Perante uma sociedade, cada vez mais exigente e com direito a sê-lo, o caminho é a prossecução do objectivo do bem-estar e qualidade de vida, onde a saúde do recém-nascido depende do resultado de uma série de atitudes relacionadas entre si e que cada vez mais terão que fazer parte de todas as instituições e profissionais de saúde, que centram os seus cuidados no recém-nascido, através de um processo de consciencialização pessoal e profissional. Tudo isto conduz à necessidade de agir com base numa atitude de inconformismo e combate à não-qualidade.

De facto, se a prevenção, avaliação e tratamento da dor no período neonatal é uma acção prioritária, importa encontrar soluções funcionais que passam pelo esforço contínuo de todos, para fazer bem, produzir melhor, definir o que é desejável e agir em conformidade. São necessários modelos e atitudes renovadas e novas relações internas e externas. Esta atitude corrobora uma conhecida frase de Epícteto: “uva verde, uva madura, uva seca. Tudo é mudança, para não deixar de ser, mas para se tornar no que ainda não é”.
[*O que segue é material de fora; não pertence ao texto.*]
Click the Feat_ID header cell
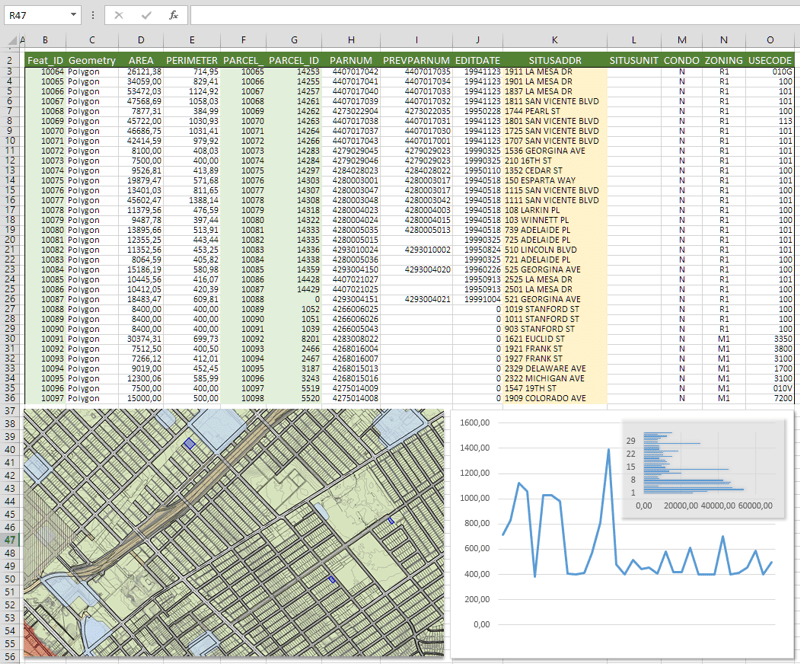The image size is (800, 664). [46, 61]
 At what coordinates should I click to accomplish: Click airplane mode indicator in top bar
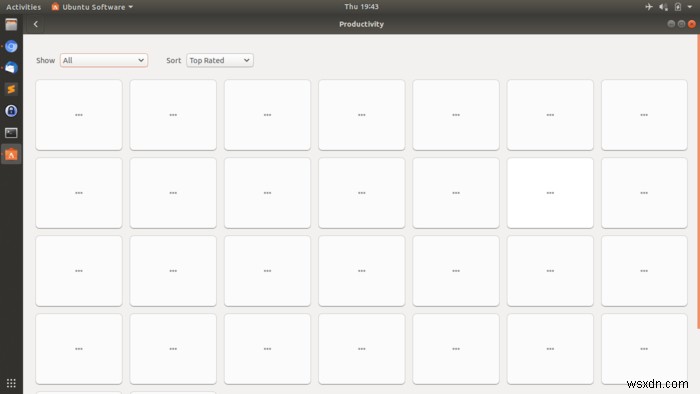649,7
A importância e actualidade do trabalho desenvolvido justificam a sua leitura. Um convite que se traduz, ao mesmo tempo, num apelo à reflexão sobre metodologias de intervenção implicadas no processo de avaliação da dor no recém-nascido, contribuindo para a formação de profissionais de saúde cada vez melhor preparados para dar resposta a necessidades em constante evolução, como a problemática referente à dor no recém-nascido, e para a melhoria da qualidade dos cuidados circunscritos à esfera do bem-estar neonatal.